Compaq Computer Corp. wants to be to the Unix market what it is to the Windows NT market, said company officials here Tuesday.
To do so, the company is launching a wide-ranging campaign to beef up sales of its high-end, 64-bit Alpha servers running the Digital Unix operating system.
The campaign, which includes rebranding Digital Unix and announcing new Alpha-based server products, is Compaq's latest effort to grow market share in Unix, which is the area of "strongest absolute growth," in terms of IT spending by corporations, according to Tom Yeates, Digital's business development manager for Open VMS in Europe. Unix worldwide is experiencing about 20 percent growth in revenue, he said.
As of February 1, Digital Unix will be known as Compaq Tru64 Unix.
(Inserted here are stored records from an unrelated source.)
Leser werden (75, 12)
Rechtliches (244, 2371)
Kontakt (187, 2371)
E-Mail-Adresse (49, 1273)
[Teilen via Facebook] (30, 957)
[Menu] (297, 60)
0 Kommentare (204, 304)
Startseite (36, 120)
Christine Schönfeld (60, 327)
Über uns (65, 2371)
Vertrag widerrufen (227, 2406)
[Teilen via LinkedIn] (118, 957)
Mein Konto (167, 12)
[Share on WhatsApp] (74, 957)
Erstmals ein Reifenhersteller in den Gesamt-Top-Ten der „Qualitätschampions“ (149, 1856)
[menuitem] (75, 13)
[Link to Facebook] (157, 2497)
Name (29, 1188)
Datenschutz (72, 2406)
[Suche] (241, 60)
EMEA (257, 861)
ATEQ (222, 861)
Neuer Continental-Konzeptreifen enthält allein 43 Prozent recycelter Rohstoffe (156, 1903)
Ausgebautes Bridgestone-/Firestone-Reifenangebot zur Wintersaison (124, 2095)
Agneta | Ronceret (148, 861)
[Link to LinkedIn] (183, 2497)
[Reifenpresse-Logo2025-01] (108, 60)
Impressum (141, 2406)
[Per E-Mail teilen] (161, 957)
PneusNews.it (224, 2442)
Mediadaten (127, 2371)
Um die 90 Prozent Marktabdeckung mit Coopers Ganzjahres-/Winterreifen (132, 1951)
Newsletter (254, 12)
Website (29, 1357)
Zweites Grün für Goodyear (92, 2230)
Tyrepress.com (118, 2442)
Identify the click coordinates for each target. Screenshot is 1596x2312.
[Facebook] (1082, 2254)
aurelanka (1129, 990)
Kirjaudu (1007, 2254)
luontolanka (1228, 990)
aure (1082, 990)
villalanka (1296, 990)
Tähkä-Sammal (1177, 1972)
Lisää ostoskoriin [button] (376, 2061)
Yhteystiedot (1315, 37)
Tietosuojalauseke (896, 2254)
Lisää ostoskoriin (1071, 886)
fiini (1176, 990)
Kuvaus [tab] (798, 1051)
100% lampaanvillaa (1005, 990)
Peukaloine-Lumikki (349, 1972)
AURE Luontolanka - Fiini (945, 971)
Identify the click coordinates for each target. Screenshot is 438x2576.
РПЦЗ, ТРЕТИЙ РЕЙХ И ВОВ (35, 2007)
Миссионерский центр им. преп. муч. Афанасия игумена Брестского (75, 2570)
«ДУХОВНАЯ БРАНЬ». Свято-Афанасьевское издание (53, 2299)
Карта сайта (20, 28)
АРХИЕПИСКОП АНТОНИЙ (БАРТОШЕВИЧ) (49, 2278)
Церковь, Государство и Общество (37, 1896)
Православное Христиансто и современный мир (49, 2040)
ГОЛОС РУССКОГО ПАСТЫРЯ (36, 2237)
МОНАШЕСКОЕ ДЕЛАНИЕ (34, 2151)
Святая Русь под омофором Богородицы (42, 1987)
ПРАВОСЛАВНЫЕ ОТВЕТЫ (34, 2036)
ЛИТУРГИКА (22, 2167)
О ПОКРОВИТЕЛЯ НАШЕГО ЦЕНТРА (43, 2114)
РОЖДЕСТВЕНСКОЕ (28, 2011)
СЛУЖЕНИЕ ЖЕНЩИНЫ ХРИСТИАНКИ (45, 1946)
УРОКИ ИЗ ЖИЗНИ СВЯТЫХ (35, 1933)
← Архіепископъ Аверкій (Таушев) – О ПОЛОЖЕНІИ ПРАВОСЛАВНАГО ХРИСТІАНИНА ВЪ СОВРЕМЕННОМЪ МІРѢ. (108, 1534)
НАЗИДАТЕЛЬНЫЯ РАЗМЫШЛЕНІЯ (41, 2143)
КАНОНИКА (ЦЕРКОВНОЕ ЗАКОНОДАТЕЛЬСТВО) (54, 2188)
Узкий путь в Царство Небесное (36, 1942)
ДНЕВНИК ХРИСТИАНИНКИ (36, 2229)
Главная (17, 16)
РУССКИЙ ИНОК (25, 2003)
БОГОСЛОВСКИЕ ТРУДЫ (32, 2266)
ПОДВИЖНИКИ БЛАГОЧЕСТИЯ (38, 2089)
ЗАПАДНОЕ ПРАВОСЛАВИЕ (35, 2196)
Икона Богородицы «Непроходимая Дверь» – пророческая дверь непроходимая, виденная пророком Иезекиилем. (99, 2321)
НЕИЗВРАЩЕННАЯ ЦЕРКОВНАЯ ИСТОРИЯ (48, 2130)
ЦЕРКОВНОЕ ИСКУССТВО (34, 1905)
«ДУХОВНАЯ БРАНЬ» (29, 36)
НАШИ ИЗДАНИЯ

Digital Unix is one of the operating systems that Compaq inherited when it completed its acquisition of Digital Equipment Corp. in June 1998. The brand, Compaq Tru64 Unix, will be extended to cover future server products, Yeates said.
As part of the strategy, Compaq is officially announcing the Alphaserver DS20, an "entry-level" Unix server that runs on the Alpha processor, but is priced less than US$20,000, according to Yeates. "We expect it to be used heavily as an entry-level intranet and Internet server," he said. The DS20 can support up to two Alpha 500MHz processors, and comes with a maximum of 4G bytes of memory. Compaq quietly started shipping the product in December, and it is being used as an entry-level commercial server and as a technical server for mechanical modeling, said Yeates.
Moving from domination of the NT server field to lead the Unix field, as Compaq intends to do, won't produce a conflict in the sales pitch of the company, said Yeates. "We are selling with a consistent message. It's not one-size-fits-all," he explained. The same clients who are purchasing NT-based servers for some client and application servers are sticking with Unix for business-critical applications, Yeates said.